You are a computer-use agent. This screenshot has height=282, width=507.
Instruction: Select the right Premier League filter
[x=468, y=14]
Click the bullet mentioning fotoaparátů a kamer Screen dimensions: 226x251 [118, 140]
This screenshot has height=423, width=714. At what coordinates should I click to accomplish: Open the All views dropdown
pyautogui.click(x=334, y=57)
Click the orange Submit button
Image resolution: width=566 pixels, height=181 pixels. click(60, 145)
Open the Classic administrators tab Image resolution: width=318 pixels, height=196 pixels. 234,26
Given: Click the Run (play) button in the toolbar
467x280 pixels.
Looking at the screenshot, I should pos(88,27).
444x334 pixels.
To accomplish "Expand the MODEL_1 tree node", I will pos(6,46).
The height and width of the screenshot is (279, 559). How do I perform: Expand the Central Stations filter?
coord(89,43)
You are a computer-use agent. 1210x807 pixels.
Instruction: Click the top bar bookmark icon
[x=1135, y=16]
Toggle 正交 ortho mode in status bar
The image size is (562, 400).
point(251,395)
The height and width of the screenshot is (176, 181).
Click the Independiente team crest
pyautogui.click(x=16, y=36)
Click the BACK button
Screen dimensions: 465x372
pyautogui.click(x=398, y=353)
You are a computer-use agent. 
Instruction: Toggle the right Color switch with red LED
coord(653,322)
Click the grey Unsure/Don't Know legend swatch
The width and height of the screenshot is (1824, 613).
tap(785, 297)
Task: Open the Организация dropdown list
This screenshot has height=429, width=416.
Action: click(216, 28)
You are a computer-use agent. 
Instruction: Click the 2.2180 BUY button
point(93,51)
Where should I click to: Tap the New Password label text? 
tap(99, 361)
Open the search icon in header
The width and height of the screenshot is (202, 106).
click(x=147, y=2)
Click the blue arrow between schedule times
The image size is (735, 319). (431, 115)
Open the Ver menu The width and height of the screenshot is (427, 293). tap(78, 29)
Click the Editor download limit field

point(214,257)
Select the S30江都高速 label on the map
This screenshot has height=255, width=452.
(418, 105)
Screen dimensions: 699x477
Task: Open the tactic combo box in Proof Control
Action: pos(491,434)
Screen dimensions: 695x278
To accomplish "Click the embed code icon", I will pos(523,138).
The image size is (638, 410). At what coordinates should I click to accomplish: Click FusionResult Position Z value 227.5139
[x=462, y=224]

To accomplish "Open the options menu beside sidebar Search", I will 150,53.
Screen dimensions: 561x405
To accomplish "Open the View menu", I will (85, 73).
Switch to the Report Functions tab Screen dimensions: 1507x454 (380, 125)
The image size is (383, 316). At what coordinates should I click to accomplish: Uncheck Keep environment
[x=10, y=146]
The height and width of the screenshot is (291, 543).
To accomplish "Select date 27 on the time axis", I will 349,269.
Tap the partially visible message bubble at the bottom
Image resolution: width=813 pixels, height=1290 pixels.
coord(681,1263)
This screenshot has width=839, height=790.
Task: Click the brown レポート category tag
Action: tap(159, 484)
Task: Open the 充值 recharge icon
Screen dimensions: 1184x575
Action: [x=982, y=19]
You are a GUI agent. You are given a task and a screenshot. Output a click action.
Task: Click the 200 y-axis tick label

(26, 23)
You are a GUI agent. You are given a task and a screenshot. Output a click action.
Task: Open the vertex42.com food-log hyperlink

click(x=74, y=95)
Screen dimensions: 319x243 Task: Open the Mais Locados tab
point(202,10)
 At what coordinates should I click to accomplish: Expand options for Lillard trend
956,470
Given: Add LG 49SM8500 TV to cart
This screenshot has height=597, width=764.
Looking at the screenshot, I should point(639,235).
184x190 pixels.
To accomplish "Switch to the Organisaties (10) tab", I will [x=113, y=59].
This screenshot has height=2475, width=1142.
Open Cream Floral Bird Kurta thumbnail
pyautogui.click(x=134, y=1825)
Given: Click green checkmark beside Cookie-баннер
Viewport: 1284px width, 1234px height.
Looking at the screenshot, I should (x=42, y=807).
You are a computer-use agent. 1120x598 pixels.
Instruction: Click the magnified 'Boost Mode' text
■ ■ ■ ■ ■
> _What you will do_:
All the data above must be copied again. Leave nothing out.

> _Result of the exercise_:
You are a computer-use agent. This screenshot has height=282, width=507.
Instruction: Select the right Premier League filter
[x=468, y=14]
Click the bullet mentioning fotoaparátů a kamer Screen dimensions: 226x251 [118, 140]
This screenshot has height=423, width=714. At what coordinates should I click to accomplish: Open the All views dropdown
pyautogui.click(x=334, y=57)
Click the orange Submit button
Image resolution: width=566 pixels, height=181 pixels. click(60, 145)
Open the Classic administrators tab Image resolution: width=318 pixels, height=196 pixels. 234,26
Given: Click the Run (play) button in the toolbar
467x280 pixels.
Looking at the screenshot, I should pos(88,27).
444x334 pixels.
To accomplish "Expand the MODEL_1 tree node", I will pos(6,46).
The height and width of the screenshot is (279, 559). How do I perform: Expand the Central Stations filter?
coord(89,43)
You are a computer-use agent. 1210x807 pixels.
Instruction: Click the top bar bookmark icon
[x=1135, y=16]
Toggle 正交 ortho mode in status bar
The image size is (562, 400).
point(251,395)
The height and width of the screenshot is (176, 181).
Click the Independiente team crest
pyautogui.click(x=16, y=36)
Click the BACK button
Screen dimensions: 465x372
pyautogui.click(x=398, y=353)
You are a computer-use agent. 
Instruction: Toggle the right Color switch with red LED
coord(653,322)
Click the grey Unsure/Don't Know legend swatch
The width and height of the screenshot is (1824, 613).
tap(785, 297)
Task: Open the Организация dropdown list
This screenshot has height=429, width=416.
Action: click(216, 28)
You are a computer-use agent. 
Instruction: Click the 2.2180 BUY button
point(93,51)
Where should I click to: Tap the New Password label text? 
tap(99, 361)
Open the search icon in header
The width and height of the screenshot is (202, 106).
click(x=147, y=2)
Click the blue arrow between schedule times
The image size is (735, 319). (431, 115)
Open the Ver menu The width and height of the screenshot is (427, 293). tap(78, 29)
Click the Editor download limit field

point(214,257)
Select the S30江都高速 label on the map
This screenshot has height=255, width=452.
(418, 105)
Screen dimensions: 699x477
Task: Open the tactic combo box in Proof Control
Action: pos(491,434)
Screen dimensions: 695x278
To accomplish "Click the embed code icon", I will pos(523,138).
The image size is (638, 410). At what coordinates should I click to accomplish: Click FusionResult Position Z value 227.5139
[x=462, y=224]

To accomplish "Open the options menu beside sidebar Search", I will 150,53.
Screen dimensions: 561x405
To accomplish "Open the View menu", I will (85, 73).
Switch to the Report Functions tab Screen dimensions: 1507x454 (380, 125)
The image size is (383, 316). At what coordinates should I click to accomplish: Uncheck Keep environment
[x=10, y=146]
The height and width of the screenshot is (291, 543).
To accomplish "Select date 27 on the time axis", I will 349,269.
Tap the partially visible message bubble at the bottom
Image resolution: width=813 pixels, height=1290 pixels.
coord(681,1263)
This screenshot has width=839, height=790.
Task: Click the brown レポート category tag
Action: tap(159, 484)
Task: Open the 充值 recharge icon
Screen dimensions: 1184x575
Action: [x=982, y=19]
You are a GUI agent. You are given a task and a screenshot. Output a click action.
Task: Click the 200 y-axis tick label

(26, 23)
You are a GUI agent. You are given a task and a screenshot. Output a click action.
Task: Open the vertex42.com food-log hyperlink

click(x=74, y=95)
Screen dimensions: 319x243 Task: Open the Mais Locados tab
point(202,10)
 At what coordinates should I click to accomplish: Expand options for Lillard trend
956,470
Given: Add LG 49SM8500 TV to cart
This screenshot has height=597, width=764.
Looking at the screenshot, I should point(639,235).
184x190 pixels.
To accomplish "Switch to the Organisaties (10) tab", I will [x=113, y=59].
This screenshot has height=2475, width=1142.
Open Cream Floral Bird Kurta thumbnail
pyautogui.click(x=134, y=1825)
Given: Click green checkmark beside Cookie-баннер
Viewport: 1284px width, 1234px height.
Looking at the screenshot, I should (x=42, y=807).
You are a computer-use agent. 1120x598 pixels.
Instruction: Click the magnified 'Boost Mode' text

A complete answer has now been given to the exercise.